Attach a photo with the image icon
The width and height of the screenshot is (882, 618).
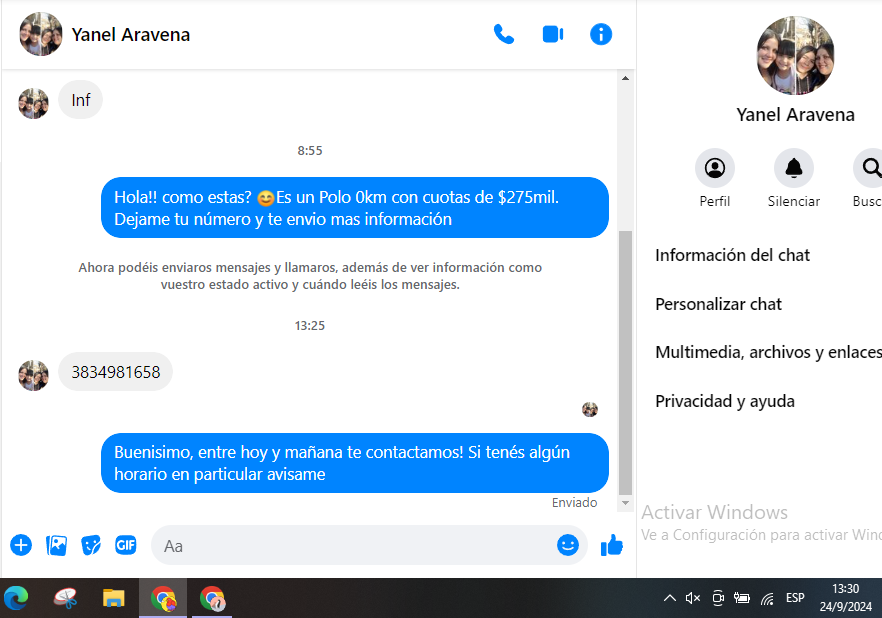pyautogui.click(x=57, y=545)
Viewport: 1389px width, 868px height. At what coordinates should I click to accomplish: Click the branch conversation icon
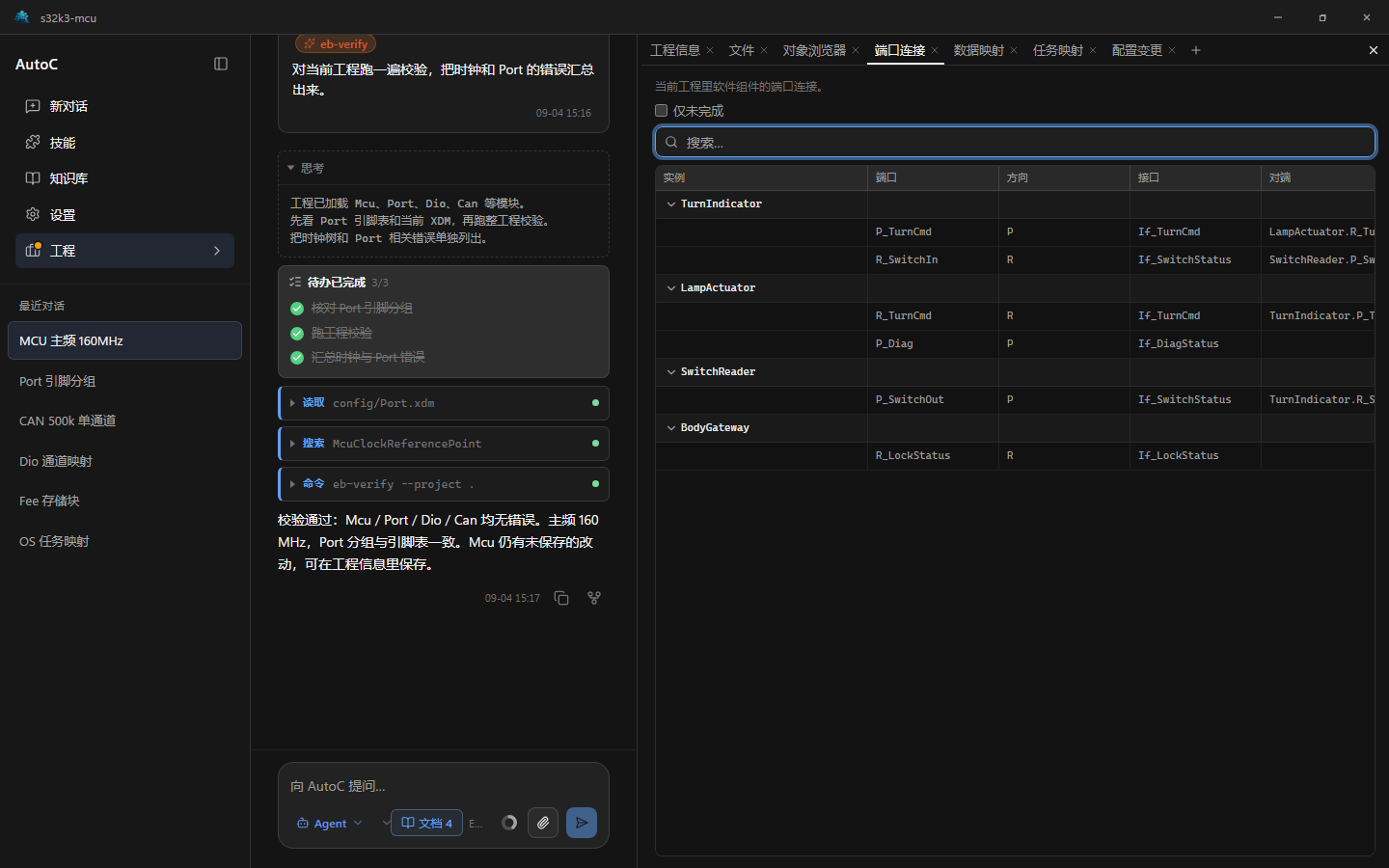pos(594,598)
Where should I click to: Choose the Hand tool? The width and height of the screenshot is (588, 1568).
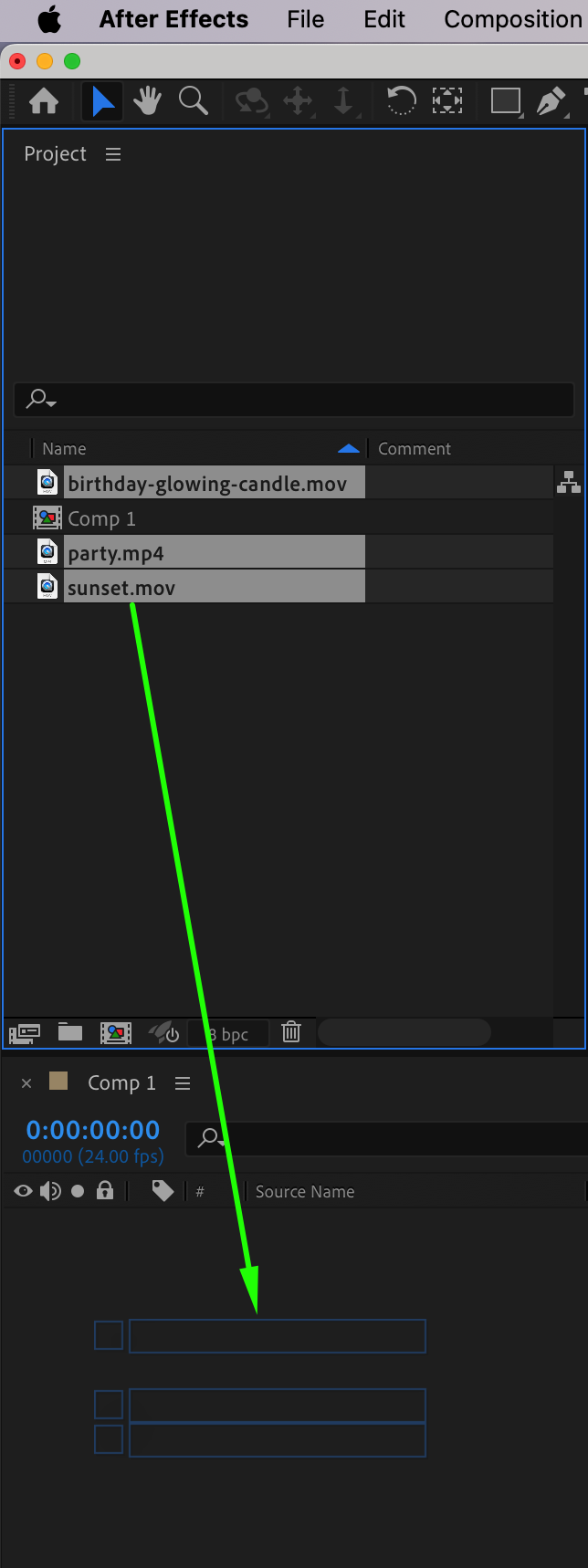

PROBLEM: The answer should match the material exactly, with every picture removed.

THE ANSWER:
Attach a photo with the image icon
The width and height of the screenshot is (882, 618).
pyautogui.click(x=57, y=545)
Viewport: 1389px width, 868px height. At what coordinates should I click to accomplish: Click the branch conversation icon
pos(594,598)
Where should I click to: Choose the Hand tool? The width and height of the screenshot is (588, 1568).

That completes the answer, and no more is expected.